Top of Data shown

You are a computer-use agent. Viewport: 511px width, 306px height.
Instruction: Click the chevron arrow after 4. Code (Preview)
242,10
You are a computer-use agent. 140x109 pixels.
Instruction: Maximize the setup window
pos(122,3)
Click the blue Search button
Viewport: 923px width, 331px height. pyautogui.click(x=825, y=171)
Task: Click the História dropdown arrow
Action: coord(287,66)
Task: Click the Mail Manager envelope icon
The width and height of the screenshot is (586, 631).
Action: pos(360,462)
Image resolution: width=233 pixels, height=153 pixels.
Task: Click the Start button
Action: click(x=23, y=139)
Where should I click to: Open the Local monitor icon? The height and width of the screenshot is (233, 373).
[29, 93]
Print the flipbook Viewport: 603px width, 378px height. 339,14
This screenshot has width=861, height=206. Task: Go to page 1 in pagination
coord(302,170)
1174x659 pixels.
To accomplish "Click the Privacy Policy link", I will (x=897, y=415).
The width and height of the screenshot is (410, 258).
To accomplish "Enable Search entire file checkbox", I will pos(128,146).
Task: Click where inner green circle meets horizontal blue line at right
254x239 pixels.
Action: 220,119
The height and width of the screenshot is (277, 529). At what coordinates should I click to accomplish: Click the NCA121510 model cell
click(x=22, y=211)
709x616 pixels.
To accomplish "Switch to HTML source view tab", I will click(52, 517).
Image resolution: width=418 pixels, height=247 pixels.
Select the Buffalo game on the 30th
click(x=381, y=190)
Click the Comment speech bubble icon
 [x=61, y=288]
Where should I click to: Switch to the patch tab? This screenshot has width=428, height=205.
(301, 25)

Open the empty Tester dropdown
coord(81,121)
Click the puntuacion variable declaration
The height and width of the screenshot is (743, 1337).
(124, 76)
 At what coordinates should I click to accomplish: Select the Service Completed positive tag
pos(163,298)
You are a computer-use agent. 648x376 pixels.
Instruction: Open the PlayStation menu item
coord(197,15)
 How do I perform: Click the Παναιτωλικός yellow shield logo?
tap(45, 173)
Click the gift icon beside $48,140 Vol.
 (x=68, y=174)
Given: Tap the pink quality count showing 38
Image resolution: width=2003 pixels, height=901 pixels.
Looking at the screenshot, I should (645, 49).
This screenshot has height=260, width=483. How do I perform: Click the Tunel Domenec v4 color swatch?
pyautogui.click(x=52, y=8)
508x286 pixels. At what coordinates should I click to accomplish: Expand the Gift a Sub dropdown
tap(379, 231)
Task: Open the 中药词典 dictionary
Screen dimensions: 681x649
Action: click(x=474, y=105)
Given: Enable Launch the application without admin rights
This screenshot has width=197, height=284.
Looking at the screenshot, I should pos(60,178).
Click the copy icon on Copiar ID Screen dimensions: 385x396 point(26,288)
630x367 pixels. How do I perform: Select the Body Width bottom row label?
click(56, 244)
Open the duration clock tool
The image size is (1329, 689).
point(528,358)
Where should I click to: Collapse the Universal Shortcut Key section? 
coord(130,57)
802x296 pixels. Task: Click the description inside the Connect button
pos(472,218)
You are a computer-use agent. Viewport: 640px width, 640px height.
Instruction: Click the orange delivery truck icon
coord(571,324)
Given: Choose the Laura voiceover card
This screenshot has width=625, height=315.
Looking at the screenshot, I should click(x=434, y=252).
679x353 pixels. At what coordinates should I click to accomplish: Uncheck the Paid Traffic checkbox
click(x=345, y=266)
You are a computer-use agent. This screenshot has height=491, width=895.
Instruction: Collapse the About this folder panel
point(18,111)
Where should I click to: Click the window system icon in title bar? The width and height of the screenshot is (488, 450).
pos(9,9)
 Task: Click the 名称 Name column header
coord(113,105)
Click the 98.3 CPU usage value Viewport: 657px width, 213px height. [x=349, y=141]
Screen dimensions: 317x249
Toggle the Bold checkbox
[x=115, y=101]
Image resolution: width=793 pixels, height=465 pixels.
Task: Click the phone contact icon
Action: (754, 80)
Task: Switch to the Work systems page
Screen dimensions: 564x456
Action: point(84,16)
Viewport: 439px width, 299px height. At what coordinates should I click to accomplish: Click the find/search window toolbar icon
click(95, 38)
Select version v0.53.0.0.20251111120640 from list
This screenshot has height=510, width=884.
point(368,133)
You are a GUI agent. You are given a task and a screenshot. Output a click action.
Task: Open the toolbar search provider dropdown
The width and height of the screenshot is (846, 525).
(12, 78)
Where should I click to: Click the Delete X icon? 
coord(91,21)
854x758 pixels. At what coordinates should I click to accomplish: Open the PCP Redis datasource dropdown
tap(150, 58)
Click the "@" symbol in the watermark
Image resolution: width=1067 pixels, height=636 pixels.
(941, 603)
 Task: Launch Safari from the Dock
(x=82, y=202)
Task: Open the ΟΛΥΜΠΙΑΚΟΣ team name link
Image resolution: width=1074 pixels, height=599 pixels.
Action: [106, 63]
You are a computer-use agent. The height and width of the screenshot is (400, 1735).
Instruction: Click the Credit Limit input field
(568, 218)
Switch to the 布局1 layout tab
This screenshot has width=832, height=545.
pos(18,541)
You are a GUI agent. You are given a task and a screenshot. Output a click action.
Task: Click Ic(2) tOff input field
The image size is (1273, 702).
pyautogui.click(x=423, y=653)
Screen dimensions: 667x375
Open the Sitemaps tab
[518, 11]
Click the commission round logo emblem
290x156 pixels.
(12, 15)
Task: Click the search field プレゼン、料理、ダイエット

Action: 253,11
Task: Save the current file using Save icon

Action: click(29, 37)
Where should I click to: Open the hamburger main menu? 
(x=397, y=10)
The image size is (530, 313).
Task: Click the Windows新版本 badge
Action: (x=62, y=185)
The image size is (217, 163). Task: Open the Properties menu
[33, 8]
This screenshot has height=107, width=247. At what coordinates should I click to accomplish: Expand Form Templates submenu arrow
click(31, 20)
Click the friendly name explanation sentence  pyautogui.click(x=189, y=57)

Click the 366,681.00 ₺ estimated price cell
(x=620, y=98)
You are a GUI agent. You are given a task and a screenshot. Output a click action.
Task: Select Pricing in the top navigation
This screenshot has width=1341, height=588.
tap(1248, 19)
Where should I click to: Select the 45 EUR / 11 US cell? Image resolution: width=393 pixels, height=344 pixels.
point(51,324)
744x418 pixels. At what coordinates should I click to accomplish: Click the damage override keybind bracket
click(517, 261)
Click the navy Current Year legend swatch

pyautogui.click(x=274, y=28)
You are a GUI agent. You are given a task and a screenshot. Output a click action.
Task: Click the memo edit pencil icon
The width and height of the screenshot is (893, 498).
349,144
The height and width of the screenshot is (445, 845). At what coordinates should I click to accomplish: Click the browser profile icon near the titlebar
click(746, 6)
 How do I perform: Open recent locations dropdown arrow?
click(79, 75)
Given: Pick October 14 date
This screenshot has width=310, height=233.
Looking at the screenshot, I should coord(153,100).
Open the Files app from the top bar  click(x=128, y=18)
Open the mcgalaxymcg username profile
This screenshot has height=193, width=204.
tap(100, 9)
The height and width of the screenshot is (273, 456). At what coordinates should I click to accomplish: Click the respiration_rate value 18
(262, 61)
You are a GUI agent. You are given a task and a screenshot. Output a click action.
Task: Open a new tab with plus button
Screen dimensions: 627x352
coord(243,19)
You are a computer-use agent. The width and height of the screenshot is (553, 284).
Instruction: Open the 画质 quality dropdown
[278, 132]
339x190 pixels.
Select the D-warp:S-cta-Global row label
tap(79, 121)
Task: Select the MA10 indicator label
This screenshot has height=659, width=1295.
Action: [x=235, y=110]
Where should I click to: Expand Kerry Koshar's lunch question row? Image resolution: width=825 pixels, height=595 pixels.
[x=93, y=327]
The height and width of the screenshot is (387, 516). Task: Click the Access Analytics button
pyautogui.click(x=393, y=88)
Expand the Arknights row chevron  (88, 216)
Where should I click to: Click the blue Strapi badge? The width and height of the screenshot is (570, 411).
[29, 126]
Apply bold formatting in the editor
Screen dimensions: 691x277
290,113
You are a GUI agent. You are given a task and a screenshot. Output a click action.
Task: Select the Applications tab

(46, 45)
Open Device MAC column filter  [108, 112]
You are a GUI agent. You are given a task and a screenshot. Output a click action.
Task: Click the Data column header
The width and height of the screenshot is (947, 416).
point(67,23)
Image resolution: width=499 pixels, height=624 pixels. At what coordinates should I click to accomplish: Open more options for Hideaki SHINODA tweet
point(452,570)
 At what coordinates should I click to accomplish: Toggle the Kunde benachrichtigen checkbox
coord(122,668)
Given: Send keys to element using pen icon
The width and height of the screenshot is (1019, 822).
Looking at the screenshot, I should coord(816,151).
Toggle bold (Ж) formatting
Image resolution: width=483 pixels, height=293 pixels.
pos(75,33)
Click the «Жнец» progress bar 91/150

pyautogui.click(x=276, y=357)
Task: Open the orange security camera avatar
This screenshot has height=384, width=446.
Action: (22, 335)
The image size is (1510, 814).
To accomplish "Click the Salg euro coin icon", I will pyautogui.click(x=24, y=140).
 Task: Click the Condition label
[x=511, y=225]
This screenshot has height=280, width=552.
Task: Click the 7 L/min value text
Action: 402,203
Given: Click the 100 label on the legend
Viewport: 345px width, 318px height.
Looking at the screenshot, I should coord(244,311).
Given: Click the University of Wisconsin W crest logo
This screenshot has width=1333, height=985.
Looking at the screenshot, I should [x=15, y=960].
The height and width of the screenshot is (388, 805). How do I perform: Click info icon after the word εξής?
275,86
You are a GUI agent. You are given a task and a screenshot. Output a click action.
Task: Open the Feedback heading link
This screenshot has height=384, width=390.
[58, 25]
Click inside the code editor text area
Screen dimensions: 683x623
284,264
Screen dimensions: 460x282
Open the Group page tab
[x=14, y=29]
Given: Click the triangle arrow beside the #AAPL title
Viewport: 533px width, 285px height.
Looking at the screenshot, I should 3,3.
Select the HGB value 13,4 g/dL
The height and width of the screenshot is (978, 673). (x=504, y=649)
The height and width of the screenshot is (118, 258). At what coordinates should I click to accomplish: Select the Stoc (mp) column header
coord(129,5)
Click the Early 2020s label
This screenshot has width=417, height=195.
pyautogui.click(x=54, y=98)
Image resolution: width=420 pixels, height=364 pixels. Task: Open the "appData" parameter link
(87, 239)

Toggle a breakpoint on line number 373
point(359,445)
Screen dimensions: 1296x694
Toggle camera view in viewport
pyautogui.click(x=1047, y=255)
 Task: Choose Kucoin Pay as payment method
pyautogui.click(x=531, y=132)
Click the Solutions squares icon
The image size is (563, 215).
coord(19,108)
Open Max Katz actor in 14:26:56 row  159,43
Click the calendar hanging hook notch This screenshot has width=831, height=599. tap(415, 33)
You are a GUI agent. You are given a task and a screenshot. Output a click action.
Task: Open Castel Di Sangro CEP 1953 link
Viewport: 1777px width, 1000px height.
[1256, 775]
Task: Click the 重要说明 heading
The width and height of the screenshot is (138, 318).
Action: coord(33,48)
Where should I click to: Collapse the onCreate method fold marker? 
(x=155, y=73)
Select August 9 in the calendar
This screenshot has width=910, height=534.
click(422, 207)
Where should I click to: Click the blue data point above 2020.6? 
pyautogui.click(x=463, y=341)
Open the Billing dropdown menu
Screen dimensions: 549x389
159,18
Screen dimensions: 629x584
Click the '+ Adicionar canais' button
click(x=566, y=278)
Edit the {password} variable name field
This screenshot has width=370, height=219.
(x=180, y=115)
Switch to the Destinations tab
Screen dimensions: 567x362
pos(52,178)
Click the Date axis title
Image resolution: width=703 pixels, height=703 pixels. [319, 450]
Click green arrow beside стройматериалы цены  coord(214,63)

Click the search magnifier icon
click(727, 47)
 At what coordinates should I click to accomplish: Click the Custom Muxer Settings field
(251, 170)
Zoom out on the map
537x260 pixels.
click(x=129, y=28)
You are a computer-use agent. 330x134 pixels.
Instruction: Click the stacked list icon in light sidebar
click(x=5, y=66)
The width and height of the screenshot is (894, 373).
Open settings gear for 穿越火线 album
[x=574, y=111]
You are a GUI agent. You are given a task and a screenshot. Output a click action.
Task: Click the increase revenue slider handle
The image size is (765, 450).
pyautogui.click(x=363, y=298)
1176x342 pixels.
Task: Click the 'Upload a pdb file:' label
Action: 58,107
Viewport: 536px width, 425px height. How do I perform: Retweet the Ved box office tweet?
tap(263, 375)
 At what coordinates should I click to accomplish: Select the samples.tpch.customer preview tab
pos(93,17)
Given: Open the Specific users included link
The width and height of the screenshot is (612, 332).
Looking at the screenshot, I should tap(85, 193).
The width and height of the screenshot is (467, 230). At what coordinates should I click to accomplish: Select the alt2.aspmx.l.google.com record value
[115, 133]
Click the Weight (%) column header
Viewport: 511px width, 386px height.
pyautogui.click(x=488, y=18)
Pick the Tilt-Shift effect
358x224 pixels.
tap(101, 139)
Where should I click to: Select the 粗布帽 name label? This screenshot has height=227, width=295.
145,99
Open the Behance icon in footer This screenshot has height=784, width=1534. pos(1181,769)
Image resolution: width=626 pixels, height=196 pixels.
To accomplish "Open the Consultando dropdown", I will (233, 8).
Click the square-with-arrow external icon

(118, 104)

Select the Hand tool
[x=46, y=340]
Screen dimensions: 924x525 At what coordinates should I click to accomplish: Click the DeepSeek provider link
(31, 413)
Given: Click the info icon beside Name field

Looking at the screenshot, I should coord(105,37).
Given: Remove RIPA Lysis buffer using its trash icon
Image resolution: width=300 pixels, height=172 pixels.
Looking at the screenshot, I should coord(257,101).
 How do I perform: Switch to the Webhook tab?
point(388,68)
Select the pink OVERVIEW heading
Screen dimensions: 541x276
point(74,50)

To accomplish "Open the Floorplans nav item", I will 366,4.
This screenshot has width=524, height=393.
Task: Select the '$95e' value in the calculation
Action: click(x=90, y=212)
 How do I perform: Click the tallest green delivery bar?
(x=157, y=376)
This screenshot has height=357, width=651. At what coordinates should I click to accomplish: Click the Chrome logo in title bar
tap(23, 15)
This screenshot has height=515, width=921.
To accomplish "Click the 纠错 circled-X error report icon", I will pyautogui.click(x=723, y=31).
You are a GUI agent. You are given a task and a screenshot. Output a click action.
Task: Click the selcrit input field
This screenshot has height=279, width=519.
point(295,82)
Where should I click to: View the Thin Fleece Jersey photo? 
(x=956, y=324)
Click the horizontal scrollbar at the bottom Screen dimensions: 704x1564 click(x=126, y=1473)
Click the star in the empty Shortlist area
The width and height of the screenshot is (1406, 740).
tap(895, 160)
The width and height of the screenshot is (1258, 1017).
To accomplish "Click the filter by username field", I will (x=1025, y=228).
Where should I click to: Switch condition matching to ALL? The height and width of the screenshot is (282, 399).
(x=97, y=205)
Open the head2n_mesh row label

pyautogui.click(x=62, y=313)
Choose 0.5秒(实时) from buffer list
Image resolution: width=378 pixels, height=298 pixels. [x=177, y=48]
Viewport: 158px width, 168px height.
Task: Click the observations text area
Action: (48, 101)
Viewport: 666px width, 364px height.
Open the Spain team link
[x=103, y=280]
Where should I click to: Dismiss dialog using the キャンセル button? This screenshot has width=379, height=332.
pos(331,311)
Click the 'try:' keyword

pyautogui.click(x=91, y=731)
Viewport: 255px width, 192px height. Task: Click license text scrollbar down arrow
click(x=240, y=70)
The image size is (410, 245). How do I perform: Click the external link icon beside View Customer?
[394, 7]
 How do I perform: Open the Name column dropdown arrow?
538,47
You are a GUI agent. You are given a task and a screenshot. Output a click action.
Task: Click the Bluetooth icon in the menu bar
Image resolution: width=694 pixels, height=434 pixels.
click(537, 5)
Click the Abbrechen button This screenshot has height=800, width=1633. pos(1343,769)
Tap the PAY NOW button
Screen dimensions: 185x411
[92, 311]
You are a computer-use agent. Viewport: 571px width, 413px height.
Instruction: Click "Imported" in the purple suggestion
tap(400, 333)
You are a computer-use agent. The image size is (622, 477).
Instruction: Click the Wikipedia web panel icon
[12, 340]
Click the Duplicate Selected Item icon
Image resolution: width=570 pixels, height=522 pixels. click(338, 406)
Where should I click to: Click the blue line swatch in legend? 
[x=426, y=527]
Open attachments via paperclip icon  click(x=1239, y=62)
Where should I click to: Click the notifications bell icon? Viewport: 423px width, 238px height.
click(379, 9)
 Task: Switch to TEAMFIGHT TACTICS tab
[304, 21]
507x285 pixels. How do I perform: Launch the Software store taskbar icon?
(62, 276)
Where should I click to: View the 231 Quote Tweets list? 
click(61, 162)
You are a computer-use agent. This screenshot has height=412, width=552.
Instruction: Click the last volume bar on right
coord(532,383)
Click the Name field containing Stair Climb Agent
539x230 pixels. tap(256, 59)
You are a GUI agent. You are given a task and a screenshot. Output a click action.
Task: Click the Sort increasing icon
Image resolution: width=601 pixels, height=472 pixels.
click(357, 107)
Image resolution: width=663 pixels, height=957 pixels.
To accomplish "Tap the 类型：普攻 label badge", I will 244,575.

Bottom of Data shown

→ Requirement
Using the material above, transcribe exactly the lines from the line with "Where should I click to: Select the 45" to the line with "Given: Pick October 14 date"; both count, and nothing else goes in.

→ Task response
Where should I click to: Select the 45 EUR / 11 US cell? Image resolution: width=393 pixels, height=344 pixels.
point(51,324)
744x418 pixels. At what coordinates should I click to accomplish: Click the damage override keybind bracket
click(517, 261)
Click the navy Current Year legend swatch

pyautogui.click(x=274, y=28)
You are a GUI agent. You are given a task and a screenshot. Output a click action.
Task: Click the memo edit pencil icon
The width and height of the screenshot is (893, 498).
349,144
The height and width of the screenshot is (445, 845). At what coordinates should I click to accomplish: Click the browser profile icon near the titlebar
click(746, 6)
 How do I perform: Open recent locations dropdown arrow?
click(79, 75)
Given: Pick October 14 date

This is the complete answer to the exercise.